Updated

Seven car bombs struck three Shiite-majority regions of southern and central Iraq on Sunday, officials said, killing at least 13 people in the latest apparent coordinated attack by insurgents aimed at destabilizing the country.

A police officer said a parked car bomb went off early morning in the industrial area of the city of Kut, killing three people and wounding 14 others. That was followed by another car bomb outside the city targeted a gathering of construction workers that killed two and wounded 12, he added.

Kut is located 160 kilometers (100 miles) southeast of Baghdad.
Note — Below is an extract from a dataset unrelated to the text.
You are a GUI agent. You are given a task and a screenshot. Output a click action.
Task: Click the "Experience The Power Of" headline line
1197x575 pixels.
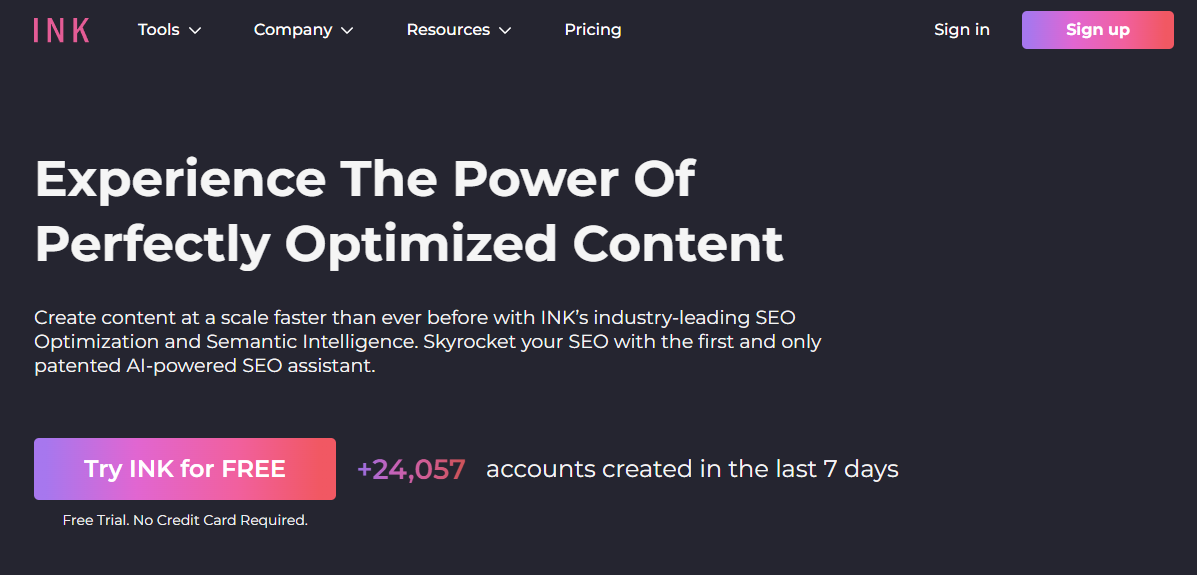365,180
In the nearby oil-rich city of Basra, twin car bombs in a busy downtown street killed five people, included a police officer, and wounded nine others, a police officer said. As police and rescuers rushed to the scene of the initial blast, the second car exploded, he added.

Basra is located some 550 kilometers (340 miles) southeast of Baghdad.
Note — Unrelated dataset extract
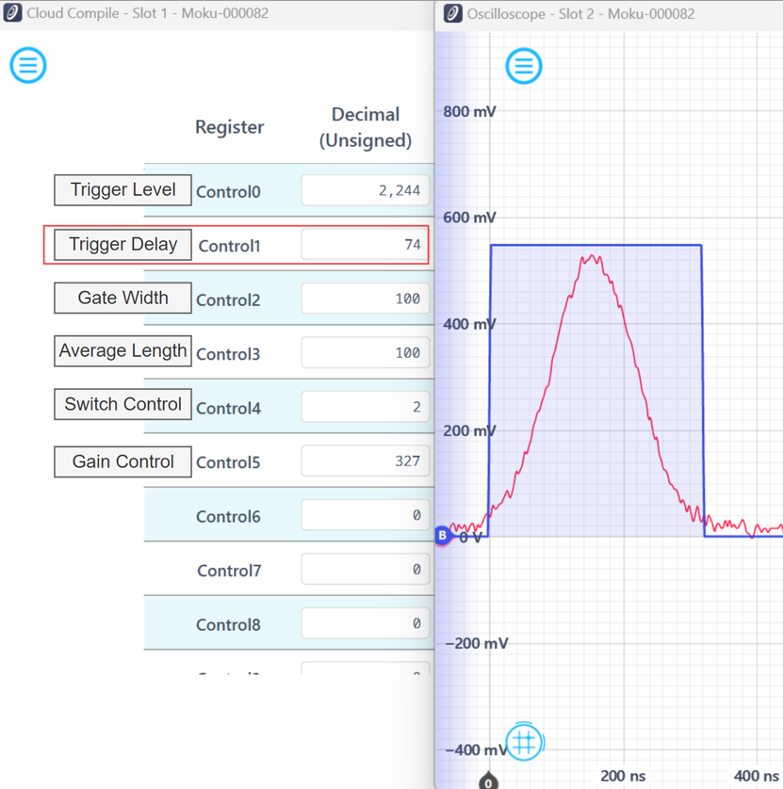Image resolution: width=783 pixels, height=789 pixels.
Task: Click the Trigger Level label button
Action: tap(122, 190)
About an hour later, two parked car bombs ripped through two neighborhoods in the southern city of Nasiriyah, 320 kilometers (200 miles) southeast of Baghdad, killing one and wounding 17, another police officer said. And in the town of Mahmoudiya, 30 kilometers (20 miles) south of Baghdad, two civilians were killed and nine wounded when a car bomb went off in an open market.

Four medical officials confirmed the casualty figures. All spoke on condition of anonymity as they were not authorized to release information.

Violence has spiked sharply in Iraq in recent months, with the death toll rising to levels not seen since 2008. There was no claim of responsibility for any of the attacks, but they bore the hallmark of al-Qaida fighters in Iraq, who use car bombs, suicide bombers and coordinated attacks to target security forces, members of Iraq's Shiite majority, and others.